**RECORDS TO PROCESS**
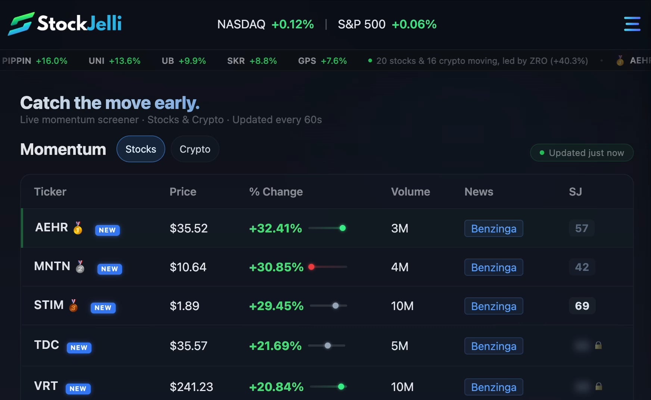Open Benzinga news for AEHR

pos(493,228)
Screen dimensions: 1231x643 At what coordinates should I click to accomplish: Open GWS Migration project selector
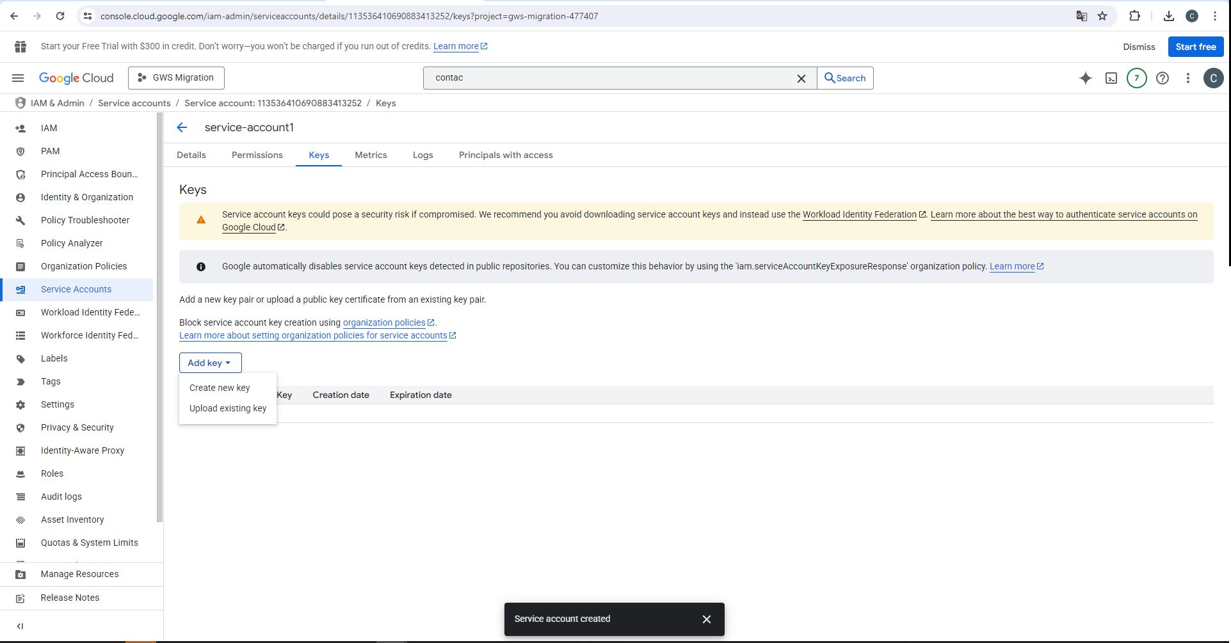coord(176,78)
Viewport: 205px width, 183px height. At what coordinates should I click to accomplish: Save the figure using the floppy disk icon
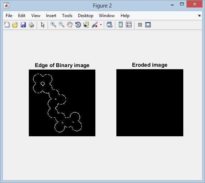tap(23, 25)
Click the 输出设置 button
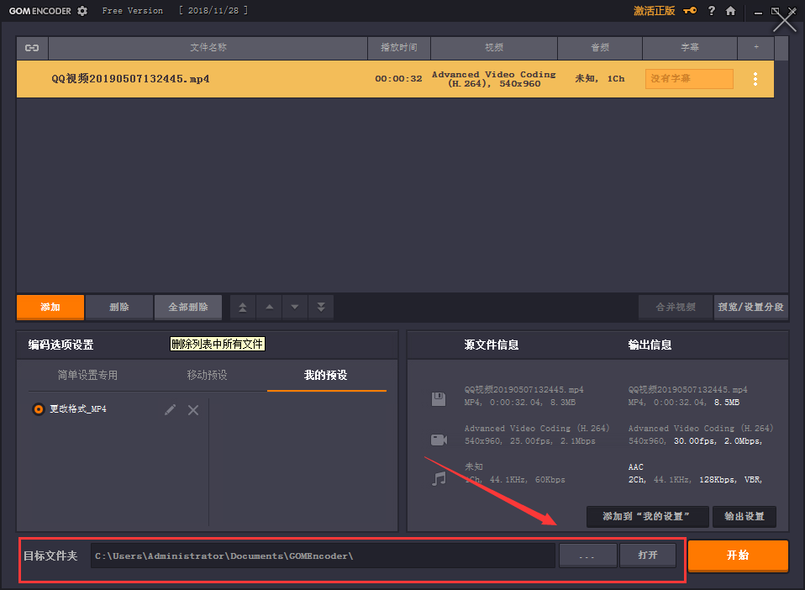 tap(744, 516)
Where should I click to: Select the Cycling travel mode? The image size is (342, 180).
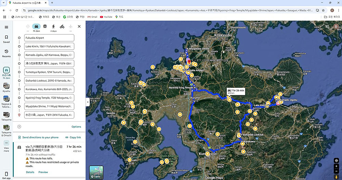(62, 26)
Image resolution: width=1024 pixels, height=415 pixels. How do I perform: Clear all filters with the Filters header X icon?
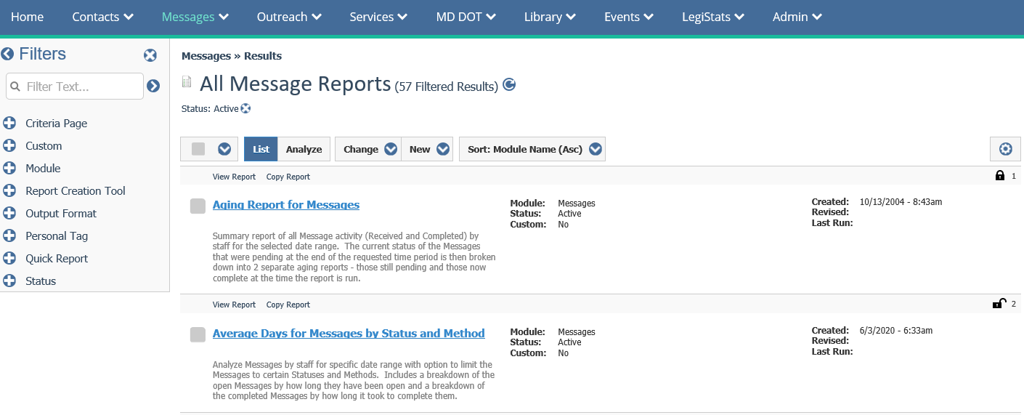[150, 55]
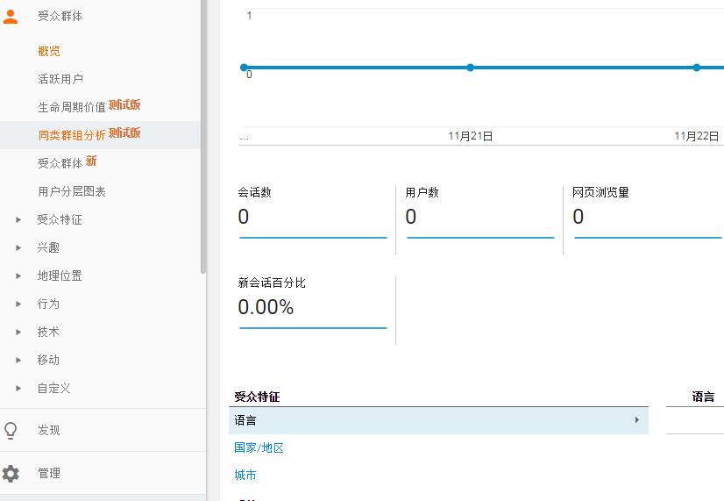This screenshot has width=724, height=501.
Task: Select 生命周期价值 beta report
Action: tap(72, 106)
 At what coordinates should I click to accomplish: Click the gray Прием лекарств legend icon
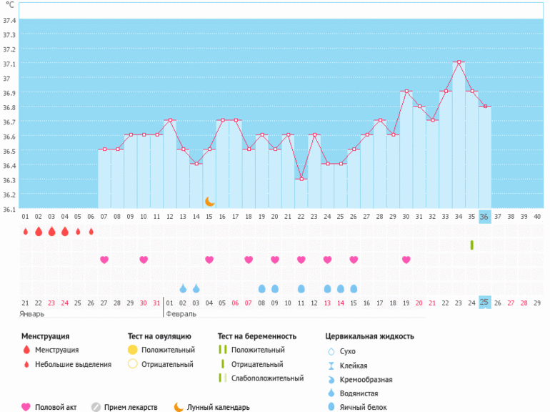(x=96, y=407)
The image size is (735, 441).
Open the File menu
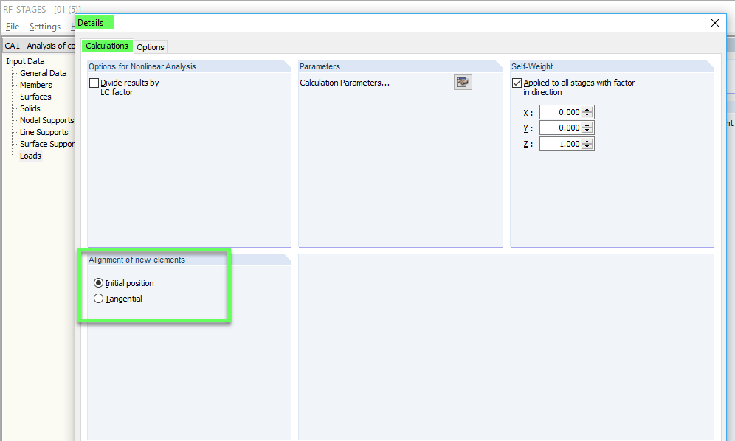coord(12,26)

**ASSIGNED TASK**
If a line falls between the one containing "At what coordinates should I click to accomplish: Click" and the last line of the entries above, both included, reproduce it exactly; leave the pictures out.

**ANSWER TO THIS PROBLEM**
 At what coordinates should I click to accomplish: Click the gray Прием лекарств legend icon
(x=96, y=407)
The image size is (735, 441).
Open the File menu
coord(12,26)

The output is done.